--- EXERCISE OBJECTIVE ---
Filter the entries for the word "computer". Copy each line that has it.

Items from a data source:
★ ★ ★ ★ ★
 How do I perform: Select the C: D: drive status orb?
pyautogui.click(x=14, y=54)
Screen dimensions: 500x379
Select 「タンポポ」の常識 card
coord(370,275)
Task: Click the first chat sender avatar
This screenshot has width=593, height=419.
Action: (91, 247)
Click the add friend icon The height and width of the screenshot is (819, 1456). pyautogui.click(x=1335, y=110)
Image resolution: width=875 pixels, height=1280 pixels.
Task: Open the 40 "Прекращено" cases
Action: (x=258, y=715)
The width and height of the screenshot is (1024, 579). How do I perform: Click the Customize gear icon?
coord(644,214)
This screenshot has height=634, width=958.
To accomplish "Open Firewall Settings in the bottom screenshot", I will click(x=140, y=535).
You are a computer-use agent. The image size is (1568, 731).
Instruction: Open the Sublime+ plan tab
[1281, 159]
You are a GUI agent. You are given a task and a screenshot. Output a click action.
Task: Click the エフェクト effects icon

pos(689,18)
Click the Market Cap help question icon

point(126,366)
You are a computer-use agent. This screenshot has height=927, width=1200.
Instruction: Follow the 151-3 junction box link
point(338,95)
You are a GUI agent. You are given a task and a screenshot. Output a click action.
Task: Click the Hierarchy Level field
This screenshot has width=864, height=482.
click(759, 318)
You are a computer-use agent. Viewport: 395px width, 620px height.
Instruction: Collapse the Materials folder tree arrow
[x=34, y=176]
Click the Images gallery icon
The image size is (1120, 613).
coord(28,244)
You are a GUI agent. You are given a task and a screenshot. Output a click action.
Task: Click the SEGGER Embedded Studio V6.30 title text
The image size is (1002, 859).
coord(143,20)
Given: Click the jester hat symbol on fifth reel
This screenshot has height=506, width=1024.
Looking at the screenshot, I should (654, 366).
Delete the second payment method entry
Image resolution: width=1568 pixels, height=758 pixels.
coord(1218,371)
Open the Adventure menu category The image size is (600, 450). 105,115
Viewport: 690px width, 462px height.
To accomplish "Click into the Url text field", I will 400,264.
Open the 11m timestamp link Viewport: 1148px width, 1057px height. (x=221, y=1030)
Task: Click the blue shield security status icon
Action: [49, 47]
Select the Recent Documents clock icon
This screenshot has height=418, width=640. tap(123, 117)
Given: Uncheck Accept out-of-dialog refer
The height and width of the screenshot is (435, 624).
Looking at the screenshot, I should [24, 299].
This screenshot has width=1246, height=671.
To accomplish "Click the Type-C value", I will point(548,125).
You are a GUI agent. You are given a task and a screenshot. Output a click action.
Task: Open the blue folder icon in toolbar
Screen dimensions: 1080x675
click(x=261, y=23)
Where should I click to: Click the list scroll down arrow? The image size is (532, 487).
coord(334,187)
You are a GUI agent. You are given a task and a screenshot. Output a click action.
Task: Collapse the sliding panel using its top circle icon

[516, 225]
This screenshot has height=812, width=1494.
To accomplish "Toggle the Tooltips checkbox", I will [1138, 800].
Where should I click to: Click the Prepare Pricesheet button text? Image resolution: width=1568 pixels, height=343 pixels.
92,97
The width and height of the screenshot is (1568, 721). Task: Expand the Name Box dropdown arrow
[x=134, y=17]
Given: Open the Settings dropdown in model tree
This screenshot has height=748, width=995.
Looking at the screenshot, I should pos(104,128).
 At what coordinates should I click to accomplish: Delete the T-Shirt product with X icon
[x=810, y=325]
★ ★ ★ ★ ★
--- WRITTEN RESPONSE ---
You are a computer-use agent. The image size is (1568, 731).
You are a computer-use agent. This screenshot has height=927, width=1200.
You are a computer-use agent. Viewport: 395px width, 620px height.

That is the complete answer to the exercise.